Atendendo pedido formulado pelo Ministério Público do Paraná, por meio da Promotoria de Justiça de São João, no Sudoeste do estado, a Justiça determinou liminarmente que a Secretaria Estadual de Educação promova a matrícula de um adolescente com deficiência em uma escola especial, em série compatível com o seu grau de aprendizagem, conforme avaliação a ser realizada pelo estabelecimento de ensino.
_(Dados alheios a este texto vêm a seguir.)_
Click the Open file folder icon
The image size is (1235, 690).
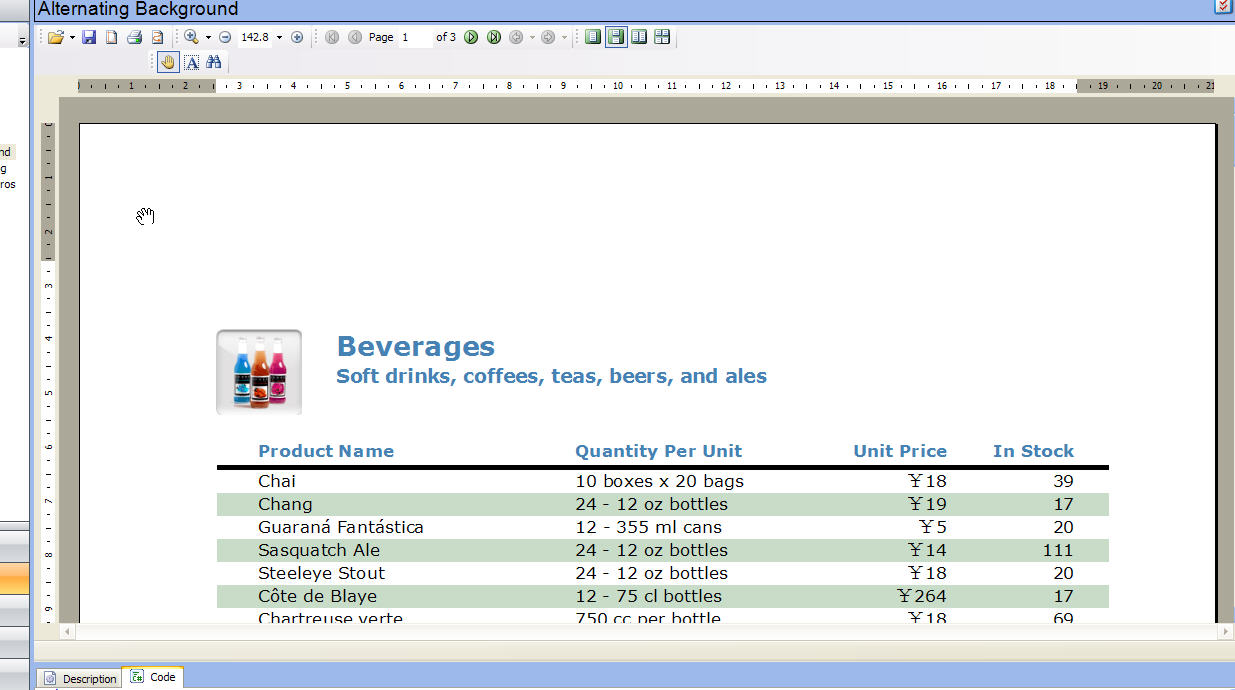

A ação civil pública foi ajuizada após uma escola especial do município recusar a matrícula do adolescente, alegando que isso acarretaria retrocesso no processo de aprendizagem, uma vez que a escolha oferta ensino apenas até o sexto ano, e o adolescente está matriculado no sétimo ano. No entanto, parecer de profissional especializada atestou que o adolescente não tem conseguido progredir na escola regular, necessitando de atendimento escolar e tratamento especializado, só fornecidos por uma escola especial da cidade, o que justificaria a realização de avaliação do aluno para indicar o ano adequado no qual ele deve ser matriculado.
O MPPR argumenta na ação que é dever do Estado, da sociedade e da família assegurar à pessoa com deficiência, com prioridade, a efetivação do direito à educação, e que a matrícula do menor em escola especial concretizaria seu direito a atendimento especializado, principalmente quanto à inclusão social e ao desenvolvimento de suas habilidades.